Entre as diversas verbas incluídas nessa conta, constam auxílios que foram vetados pelo Supremo Tribunal Federal (STF) em março de 2026, como auxílio-creche e auxílio-moradia. Também estão previstos auxílios para transporte e alimentação, assistência médica e odontológica, além de diárias de viagem, passagens e despesas de locomoção. O histórico dos gastos indica uma volatilidade significativa ao longo dos últimos anos: em 2021, as despesas com auxílios eram de R$ 396,4 milhões, enquanto em 2022 houve um aumento de 16,5%, chegando a R$ 461,7 milhões. Em 2023, os gastos caíram para R$ 398,7 milhões, mas no ano seguinte voltaram a crescer, atingindo os R$ 490,7 milhões.
O salto mais acentuado nos gastos foi observado em 2025, impulsionado principalmente pelo aumento do auxílio-alimentação, que saltou de R$ 330,4 milhões em 2024 para cerca de R$ 571,2 milhões em 2025. Outras despesas também registraram aumentos, com os gastos em diárias de viagem subindo de R$ 1,6 milhão para R$ 9,6 milhões no mesmo período, refletindo uma gestão que tem despertado inquietações.

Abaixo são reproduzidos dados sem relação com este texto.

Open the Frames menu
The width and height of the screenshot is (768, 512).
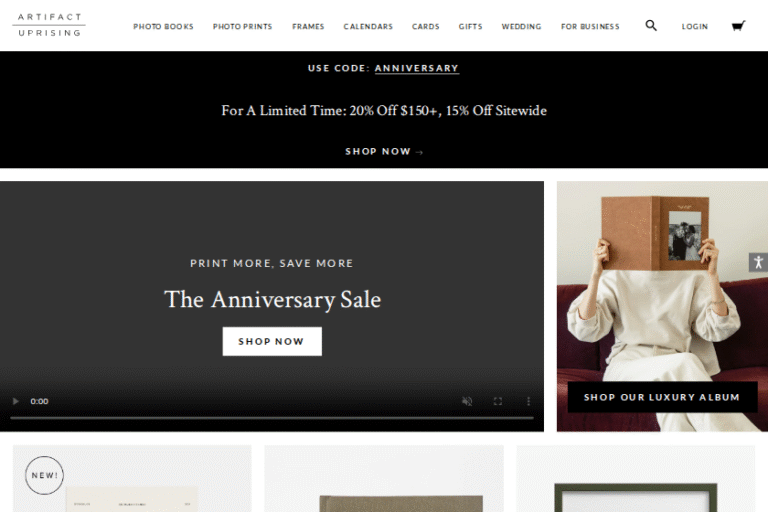coord(308,26)
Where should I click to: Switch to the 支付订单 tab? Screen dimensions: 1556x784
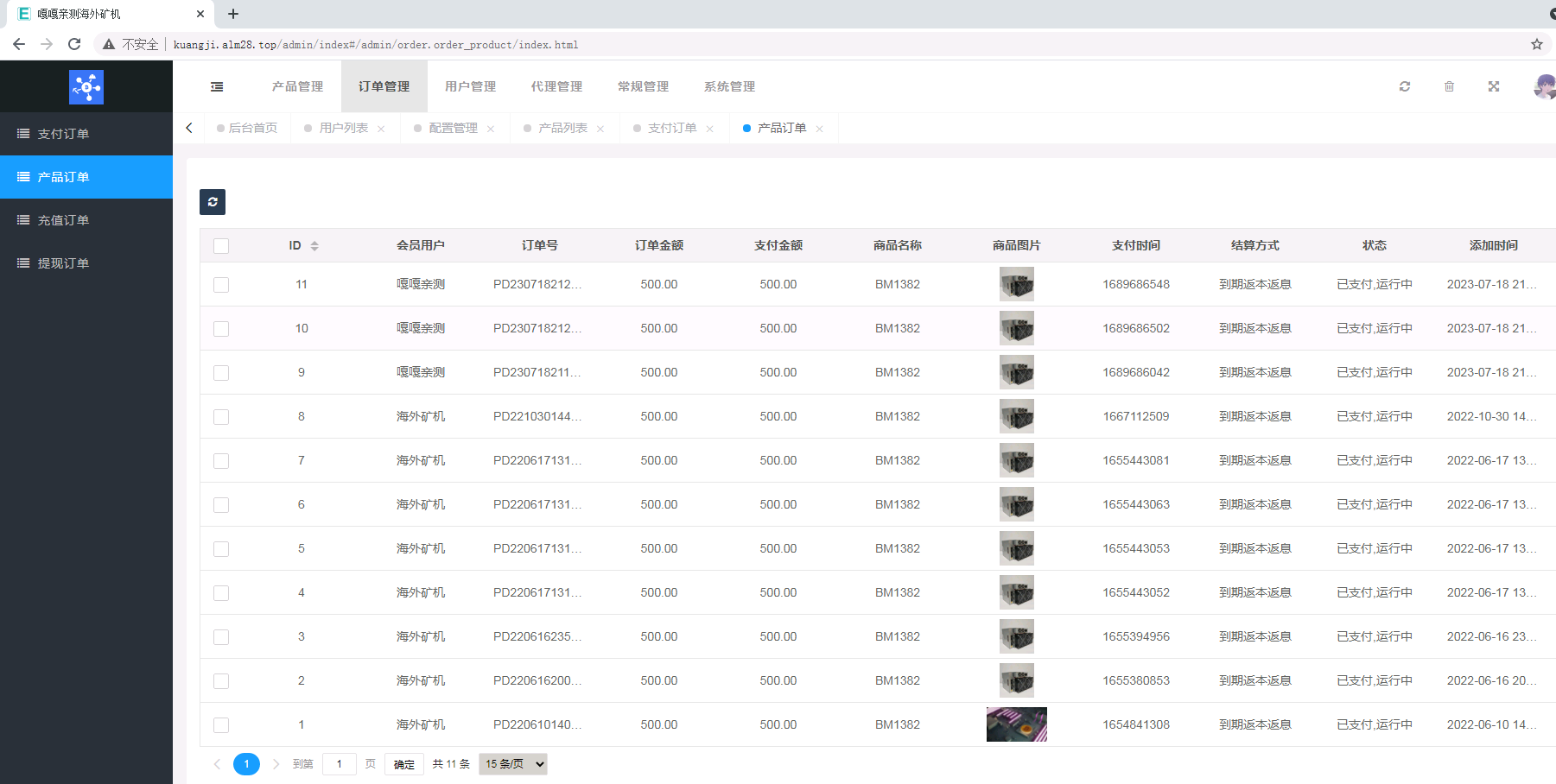672,128
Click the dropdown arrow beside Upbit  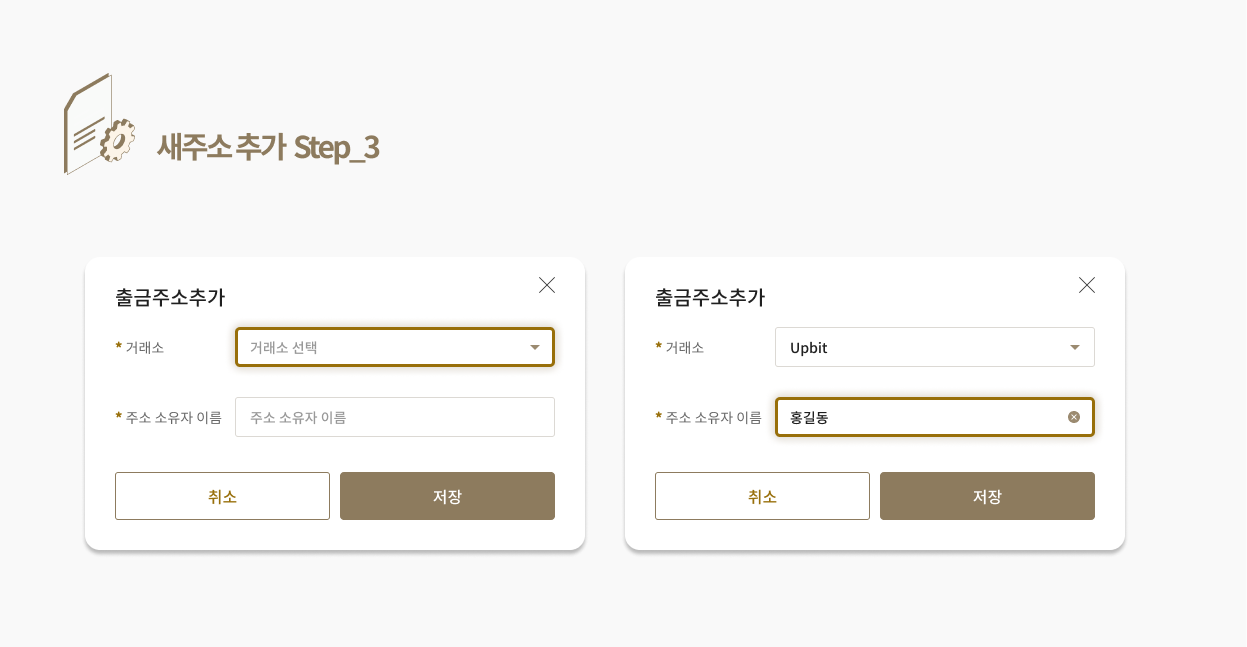pos(1075,347)
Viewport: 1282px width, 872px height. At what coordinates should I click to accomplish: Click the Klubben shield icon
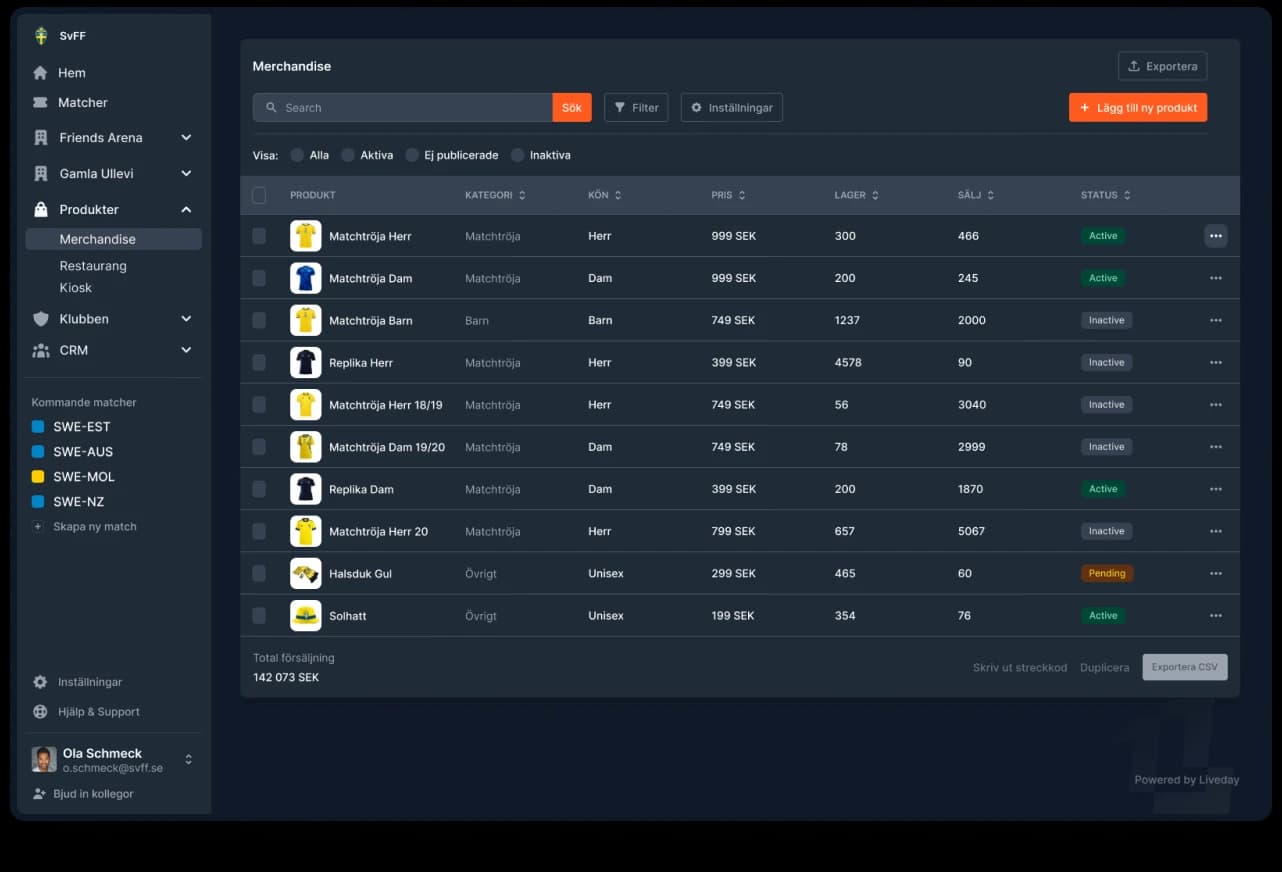pyautogui.click(x=41, y=319)
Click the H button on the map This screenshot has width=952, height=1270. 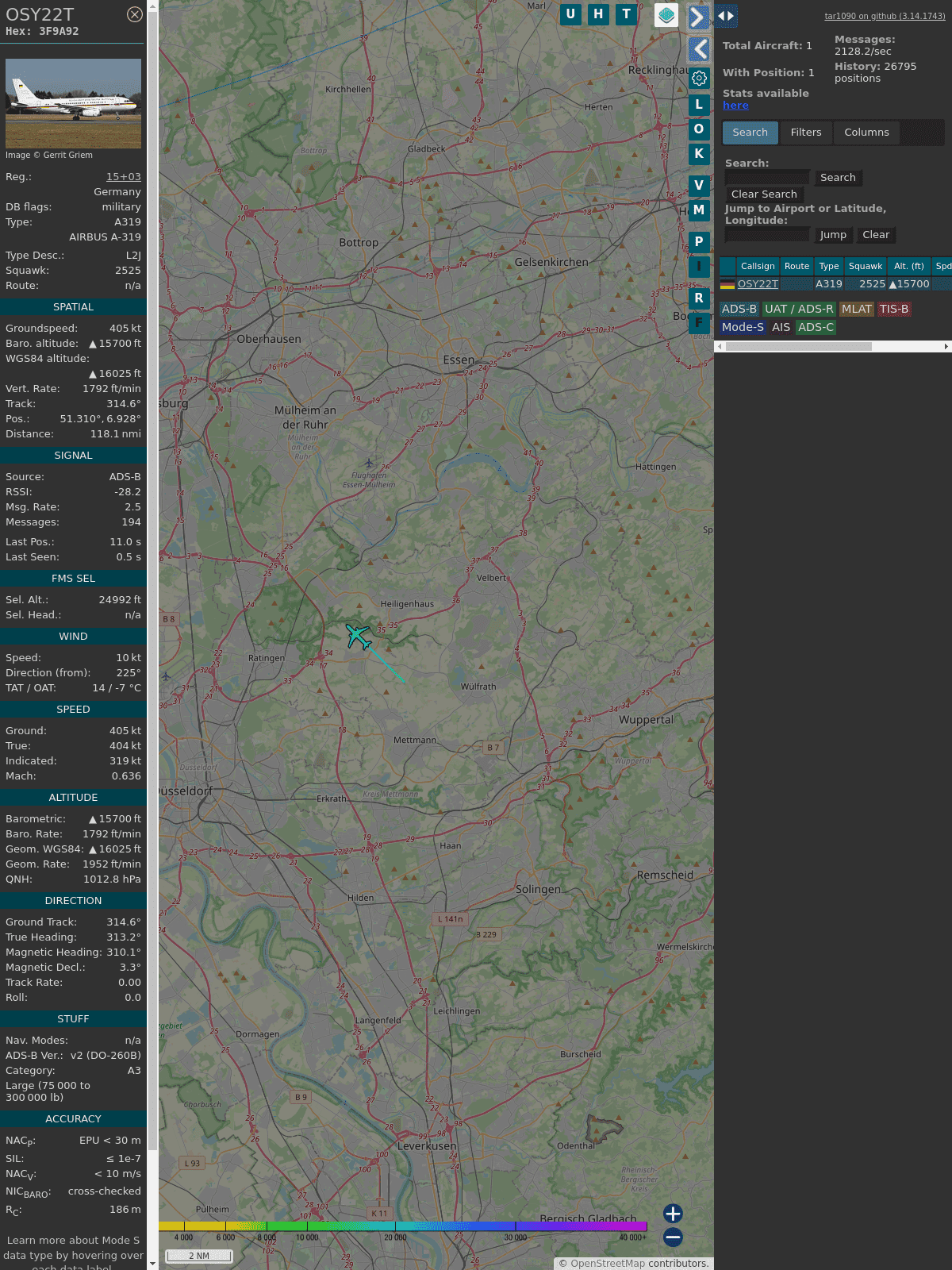click(x=598, y=14)
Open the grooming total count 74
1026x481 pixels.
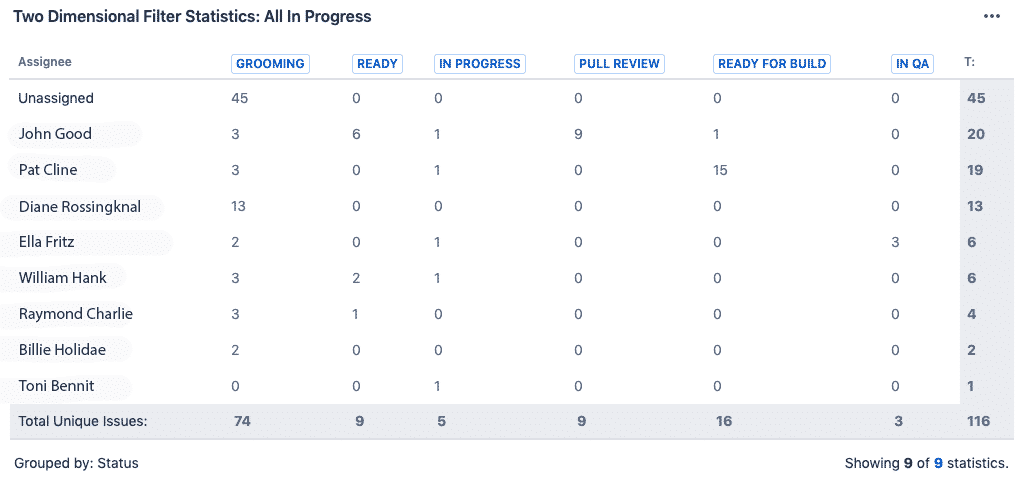pos(242,421)
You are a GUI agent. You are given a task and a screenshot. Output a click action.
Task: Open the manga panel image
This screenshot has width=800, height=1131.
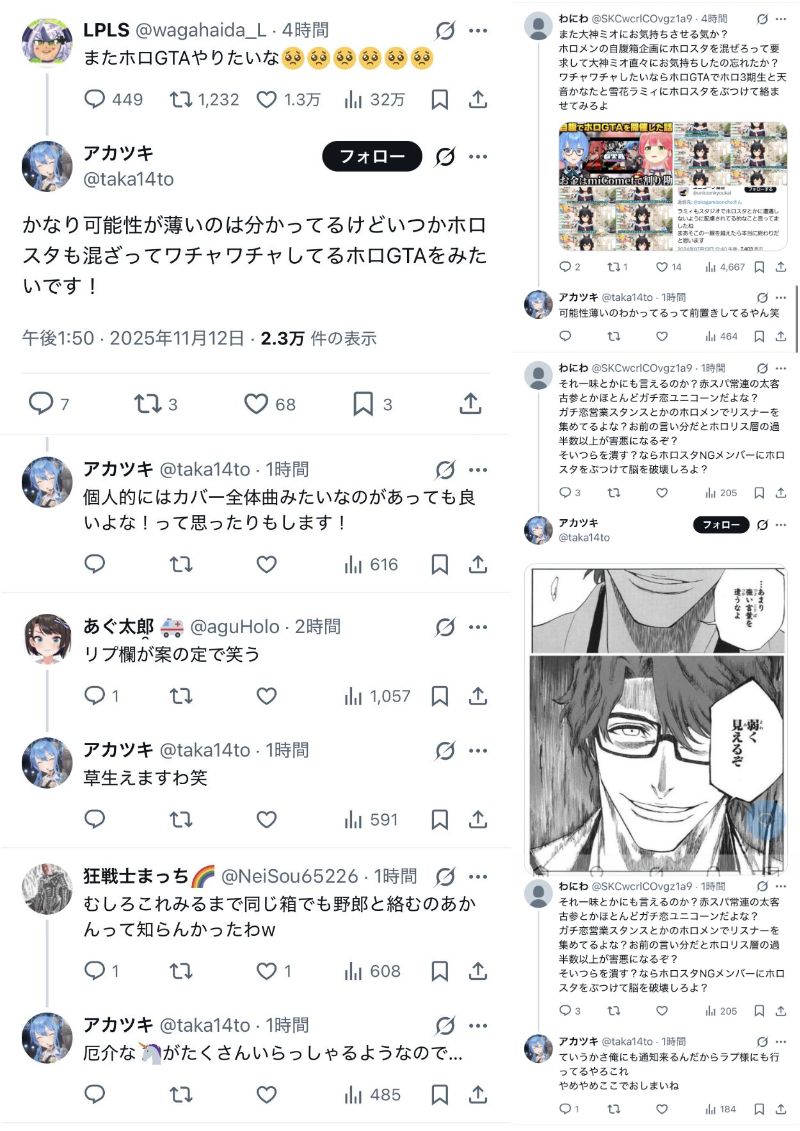(x=657, y=718)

O Tribunal de Justiça, apesar de receber questionamentos, não forneceu esclarecimentos sobre a explosão nos gastos até o fechamento dessa reportagem. O desembargador Couto, que começou a presidência do TJRJ em fevereiro de 2025, assumiu o governo interino do estado após a renúncia de Cláudio Castro. Enquanto implementa exonerações e auditorias no governo, as despesas no TJRJ, pelo contrário, não apresentaram nenhuma contenção considerável: desde a gestão de seu antecessor, os gastos com pessoal passaram de R$ 3,5 bilhões para R$ 6,2 bilhões em 2025.
Esses dados levantam questões sobre a gestão financeira do Tribunal e a necessidade de um controle mais rígido sobre os gastos públicos. Em um momento em que o Brasil discute a eficiência e a transparência no uso de recursos, os números do TJRJ representam um alerta sobre a sustentabilidade das finanças públicas no estado do Rio de Janeiro.